(CHALLENGES):
• A. Please rewrite the part of the Jq excerpt that opens with the words containing "Non-Worker Threads executing" and closes with "thread waiting/executing jobs.", changing "JqSetThreadQueueOrder" to "JqSetQueueOrderForThread".
• B. According to the Jq excerpt, what does JqCreateBlocked do?

-- START OF TEXT EXCERPT --

Non-Worker Threads executing jobs.

When Non-Worker threads execute jobs, they use the default ordering of the queues. To override this call JqSetThreadQueueOrder to override it. It needs to be called for each thread waiting/executing jobs.

Preconditions & Dependencies

While the main idea of Jq is that jobs are added inline whenever its needed, it is sometimes useful to express more complicated dependencies.

Jobs can be created with a block counter.

  • JqCreateBlocked Reserves a job with a block count of one.

-- END OF TEXT EXCERPT --
-- START OF INFORMATION SHOWN --

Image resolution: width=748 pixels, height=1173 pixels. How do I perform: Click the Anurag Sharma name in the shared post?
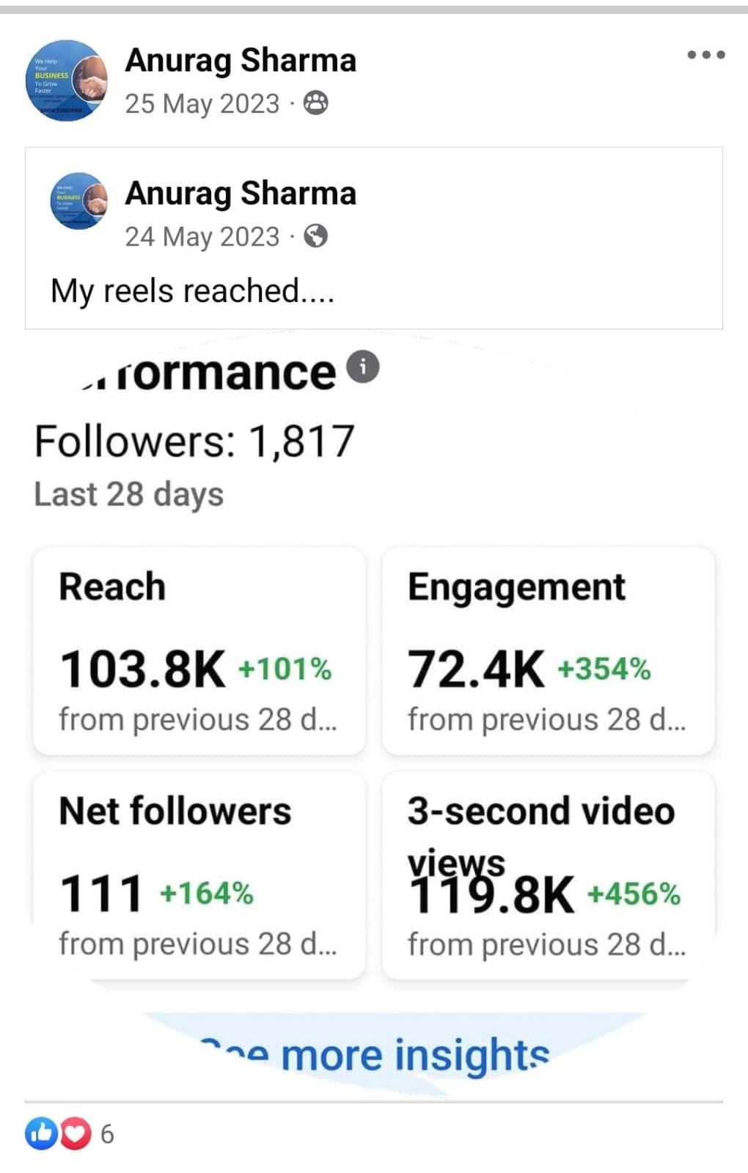pyautogui.click(x=241, y=194)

-- END OF INFORMATION SHOWN --

(ANSWERS IN ORDER):
• A.
Non-Worker Threads executing jobs.

When Non-Worker threads execute jobs, they use the default ordering of the queues. To override this call JqSetQueueOrderForThread to override it. It needs to be called for each thread waiting/executing jobs.

• B. It reserves a job with a block count of one.